=== RECORDS ===
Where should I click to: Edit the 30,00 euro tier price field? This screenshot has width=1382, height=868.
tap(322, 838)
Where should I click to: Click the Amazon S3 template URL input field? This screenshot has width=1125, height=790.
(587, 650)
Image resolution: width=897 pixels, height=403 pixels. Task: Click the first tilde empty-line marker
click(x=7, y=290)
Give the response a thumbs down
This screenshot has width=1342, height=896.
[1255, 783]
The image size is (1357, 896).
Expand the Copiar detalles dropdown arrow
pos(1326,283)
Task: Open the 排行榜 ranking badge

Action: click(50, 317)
===
WORK TO BE COMPLETED
All of the records need to be transcribed exactly.

EXERCISE RESULT
Where should I click to: Edit the 30,00 euro tier price field? This screenshot has width=1382, height=868.
tap(322, 838)
Where should I click to: Click the Amazon S3 template URL input field? This screenshot has width=1125, height=790.
(587, 650)
Image resolution: width=897 pixels, height=403 pixels. Task: Click the first tilde empty-line marker
click(x=7, y=290)
Give the response a thumbs down
This screenshot has width=1342, height=896.
[1255, 783]
The image size is (1357, 896).
Expand the Copiar detalles dropdown arrow
pos(1326,283)
Task: Open the 排行榜 ranking badge

Action: click(50, 317)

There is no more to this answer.